Segment Start: Dataset records
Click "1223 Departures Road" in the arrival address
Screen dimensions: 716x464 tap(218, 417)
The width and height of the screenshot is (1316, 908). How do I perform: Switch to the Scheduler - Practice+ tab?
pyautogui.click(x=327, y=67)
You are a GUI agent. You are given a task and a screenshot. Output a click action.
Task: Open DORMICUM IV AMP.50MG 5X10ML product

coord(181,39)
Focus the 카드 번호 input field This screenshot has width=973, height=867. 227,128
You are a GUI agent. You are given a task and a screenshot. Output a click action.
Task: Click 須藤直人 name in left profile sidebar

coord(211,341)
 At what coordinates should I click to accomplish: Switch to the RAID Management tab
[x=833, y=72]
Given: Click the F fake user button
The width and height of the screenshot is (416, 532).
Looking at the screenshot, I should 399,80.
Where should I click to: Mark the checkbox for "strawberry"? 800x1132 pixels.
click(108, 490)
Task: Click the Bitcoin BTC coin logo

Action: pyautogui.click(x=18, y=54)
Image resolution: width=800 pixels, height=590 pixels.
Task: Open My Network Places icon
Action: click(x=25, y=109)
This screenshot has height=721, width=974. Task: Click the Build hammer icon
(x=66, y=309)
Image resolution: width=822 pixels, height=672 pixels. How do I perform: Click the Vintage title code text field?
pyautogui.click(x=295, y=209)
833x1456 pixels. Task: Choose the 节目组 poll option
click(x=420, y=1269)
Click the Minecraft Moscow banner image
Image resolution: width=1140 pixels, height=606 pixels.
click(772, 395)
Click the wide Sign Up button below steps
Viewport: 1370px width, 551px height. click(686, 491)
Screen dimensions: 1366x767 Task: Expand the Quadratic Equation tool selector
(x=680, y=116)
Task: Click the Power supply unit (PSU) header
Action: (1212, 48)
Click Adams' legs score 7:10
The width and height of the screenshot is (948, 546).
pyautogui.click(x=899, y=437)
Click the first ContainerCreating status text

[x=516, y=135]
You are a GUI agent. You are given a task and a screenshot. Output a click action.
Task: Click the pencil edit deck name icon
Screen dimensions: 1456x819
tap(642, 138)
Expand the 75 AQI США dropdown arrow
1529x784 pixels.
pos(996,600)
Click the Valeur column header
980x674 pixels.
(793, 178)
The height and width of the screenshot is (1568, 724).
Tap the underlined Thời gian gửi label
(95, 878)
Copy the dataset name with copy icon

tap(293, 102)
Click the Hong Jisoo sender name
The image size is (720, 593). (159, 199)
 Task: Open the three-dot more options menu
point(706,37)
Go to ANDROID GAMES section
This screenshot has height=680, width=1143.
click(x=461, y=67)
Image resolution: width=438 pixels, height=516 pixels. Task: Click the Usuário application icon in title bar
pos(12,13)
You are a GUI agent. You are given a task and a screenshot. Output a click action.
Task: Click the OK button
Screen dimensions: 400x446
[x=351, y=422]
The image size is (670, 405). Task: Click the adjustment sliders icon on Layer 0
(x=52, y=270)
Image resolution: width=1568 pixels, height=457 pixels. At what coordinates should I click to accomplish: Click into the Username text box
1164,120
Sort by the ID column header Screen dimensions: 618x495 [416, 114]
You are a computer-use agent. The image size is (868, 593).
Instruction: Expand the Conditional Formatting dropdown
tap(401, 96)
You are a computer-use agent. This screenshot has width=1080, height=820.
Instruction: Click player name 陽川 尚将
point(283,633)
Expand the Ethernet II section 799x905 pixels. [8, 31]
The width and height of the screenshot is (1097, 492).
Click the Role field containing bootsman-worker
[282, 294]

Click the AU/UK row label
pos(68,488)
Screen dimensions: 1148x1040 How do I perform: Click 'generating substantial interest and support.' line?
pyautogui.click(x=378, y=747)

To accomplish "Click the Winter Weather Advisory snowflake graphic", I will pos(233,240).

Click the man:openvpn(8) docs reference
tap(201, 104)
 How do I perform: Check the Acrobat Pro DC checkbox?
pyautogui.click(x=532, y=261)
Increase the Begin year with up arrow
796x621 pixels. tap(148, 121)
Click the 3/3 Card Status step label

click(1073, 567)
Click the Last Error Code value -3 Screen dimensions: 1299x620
Segment End: Dataset records
_Requirement_
Starting at the first line and ending at the last, retype the entries above.

_Task answer_
Click "1223 Departures Road" in the arrival address
Screen dimensions: 716x464 tap(218, 417)
The width and height of the screenshot is (1316, 908). How do I perform: Switch to the Scheduler - Practice+ tab?
pyautogui.click(x=327, y=67)
You are a GUI agent. You are given a task and a screenshot. Output a click action.
Task: Open DORMICUM IV AMP.50MG 5X10ML product

coord(181,39)
Focus the 카드 번호 input field This screenshot has width=973, height=867. 227,128
You are a GUI agent. You are given a task and a screenshot. Output a click action.
Task: Click 須藤直人 name in left profile sidebar

coord(211,341)
 At what coordinates should I click to accomplish: Switch to the RAID Management tab
[x=833, y=72]
Given: Click the F fake user button
The width and height of the screenshot is (416, 532).
Looking at the screenshot, I should 399,80.
Where should I click to: Mark the checkbox for "strawberry"? 800x1132 pixels.
click(108, 490)
Task: Click the Bitcoin BTC coin logo

Action: pyautogui.click(x=18, y=54)
Image resolution: width=800 pixels, height=590 pixels.
Task: Open My Network Places icon
Action: click(x=25, y=109)
This screenshot has height=721, width=974. Task: Click the Build hammer icon
(x=66, y=309)
Image resolution: width=822 pixels, height=672 pixels. How do I perform: Click the Vintage title code text field?
pyautogui.click(x=295, y=209)
833x1456 pixels. Task: Choose the 节目组 poll option
click(x=420, y=1269)
Click the Minecraft Moscow banner image
Image resolution: width=1140 pixels, height=606 pixels.
click(772, 395)
Click the wide Sign Up button below steps
Viewport: 1370px width, 551px height. click(686, 491)
Screen dimensions: 1366x767 Task: Expand the Quadratic Equation tool selector
(x=680, y=116)
Task: Click the Power supply unit (PSU) header
Action: (1212, 48)
Click Adams' legs score 7:10
The width and height of the screenshot is (948, 546).
pyautogui.click(x=899, y=437)
Click the first ContainerCreating status text

[x=516, y=135]
You are a GUI agent. You are given a task and a screenshot. Output a click action.
Task: Click the pencil edit deck name icon
Screen dimensions: 1456x819
tap(642, 138)
Expand the 75 AQI США dropdown arrow
1529x784 pixels.
pos(996,600)
Click the Valeur column header
980x674 pixels.
(793, 178)
The height and width of the screenshot is (1568, 724).
Tap the underlined Thời gian gửi label
(95, 878)
Copy the dataset name with copy icon

tap(293, 102)
Click the Hong Jisoo sender name
The image size is (720, 593). (159, 199)
 Task: Open the three-dot more options menu
point(706,37)
Go to ANDROID GAMES section
This screenshot has height=680, width=1143.
click(x=461, y=67)
Image resolution: width=438 pixels, height=516 pixels. Task: Click the Usuário application icon in title bar
pos(12,13)
You are a GUI agent. You are given a task and a screenshot. Output a click action.
Task: Click the OK button
Screen dimensions: 400x446
[x=351, y=422]
The image size is (670, 405). Task: Click the adjustment sliders icon on Layer 0
(x=52, y=270)
Image resolution: width=1568 pixels, height=457 pixels. At what coordinates should I click to accomplish: Click into the Username text box
1164,120
Sort by the ID column header Screen dimensions: 618x495 [416, 114]
You are a computer-use agent. The image size is (868, 593).
Instruction: Expand the Conditional Formatting dropdown
tap(401, 96)
You are a computer-use agent. This screenshot has width=1080, height=820.
Instruction: Click player name 陽川 尚将
point(283,633)
Expand the Ethernet II section 799x905 pixels. [8, 31]
The width and height of the screenshot is (1097, 492).
Click the Role field containing bootsman-worker
[282, 294]

Click the AU/UK row label
pos(68,488)
Screen dimensions: 1148x1040 How do I perform: Click 'generating substantial interest and support.' line?
pyautogui.click(x=378, y=747)

To accomplish "Click the Winter Weather Advisory snowflake graphic", I will pos(233,240).

Click the man:openvpn(8) docs reference
tap(201, 104)
 How do I perform: Check the Acrobat Pro DC checkbox?
pyautogui.click(x=532, y=261)
Increase the Begin year with up arrow
796x621 pixels. tap(148, 121)
Click the 3/3 Card Status step label

click(1073, 567)
Click the Last Error Code value -3 Screen dimensions: 1299x620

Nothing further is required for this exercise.